**Selected extract:**
»»

Matthews Asian Growth and Income Fund

Period ended December 31, 2019

For the year ending December 31, 2019, the Matthews Asian Growth and Income Fund returned 17.26% (Investor Class), while its benchmark, the MSCI All Country Asia ex Japan Index, returned 18.52%. For the fourth quarter of the year, the Fund returned 8.02% (Investor Class) versus 11.85% for the Index.

Market Environment:

2018's concerns over tightening monetary policy and reducing U.S. dollar liquidity were swiftly reversed in 2019 as central banks committed to returning to an easing path as inflation remained elusive and growth was patchy. Asian equities were volatile through the first nine months of the year, however, as this central bank largesse was offset by the U.S.–China trade war. Tensions stopped escalating in the fourth quarter as a “phase one” trade deal was agreed upon in principal and appears likely to be signed in January 2020. This created a significantly more constructive environment for risk assets, leading to strong performance for Asia in the fourth quarter and for the full year.

The North Asian markets of Taiwan and China were particularly strong. Taiwan benefited from a major rally in information technology stocks, while China saw relief from easing trade tensions. Elsewhere, India struggled to keep pace with the rest of the region as GDP growth came in weaker than expected and Southeast Asia lagged.

Performance Contributors and Detractors:

Although the portfolio marginally underperformed its benchmark for the full year, absolute performance was robust. We view this as a solid outcome given the Strategy's more conservative investment approach.

The largest contributors to performance for both the quarter and the year came from the information technology sector, although an underweight here also caused it to be a drag on the portfolio's relative performance. Taiwan Semiconductor Manufacturing gained significantly as it solidified its position as the outright leader in leading-edge technology. Growth is expected to return to double-digit levels as silicon content demand should remain strong due to the major secular trends of 5G and high-performance computing. Shares of fellow chipmaker Samsung Electronics also rose as earnings are expected to improve in 2020 with memory prices bouncing back and 5G phone shipments increasing. Further, the company has been enhancing its corporate governance with much-improved dividends.

««

**Actions to take:**
• A. Decide whether each statement below agrees with the fund commentary. Answer yes or no, and quote the commentary's words that settle it.
(i) For the full year, the portfolio did better than its benchmark.
(ii) India kept pace with the rest of the region.
(iii) Taiwan gained from a rally in information technology stocks.
• B. Reproduce the fund commentary between "For the year" and "for the Index.", inclusive.

**Dataset excerpt:**
»»

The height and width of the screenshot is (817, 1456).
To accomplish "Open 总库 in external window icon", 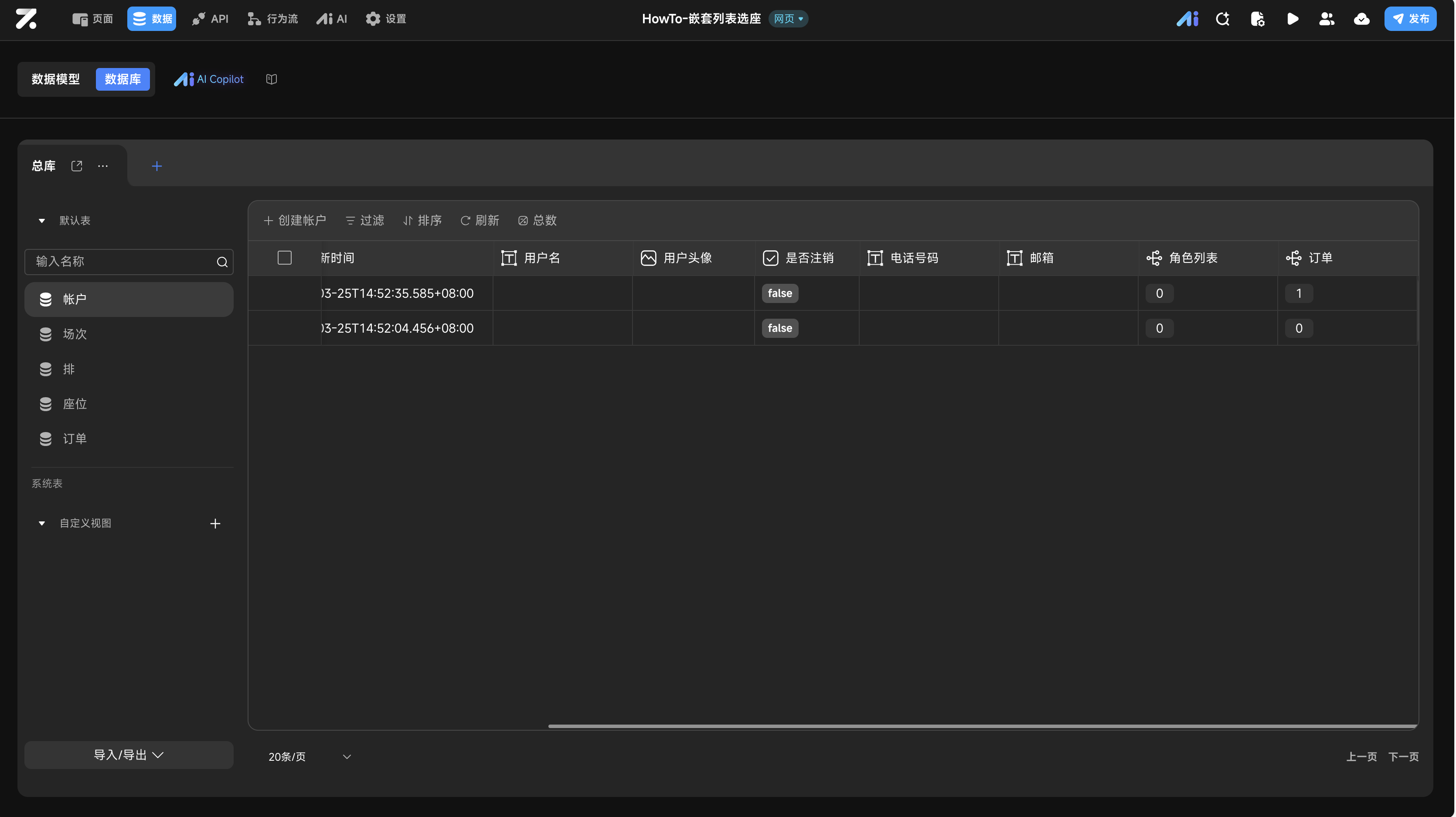I will 77,166.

««

**Final answers:**
• A.
(i) No: "the portfolio marginally underperformed its benchmark for the full year"
(ii) No: "India struggled to keep pace with the rest of the region"
(iii) Yes: "Taiwan benefited from a major rally in information technology stocks"

• B.
For the year ending December 31, 2019, the Matthews Asian Growth and Income Fund returned 17.26% (Investor Class), while its benchmark, the MSCI All Country Asia ex Japan Index, returned 18.52%. For the fourth quarter of the year, the Fund returned 8.02% (Investor Class) versus 11.85% for the Index.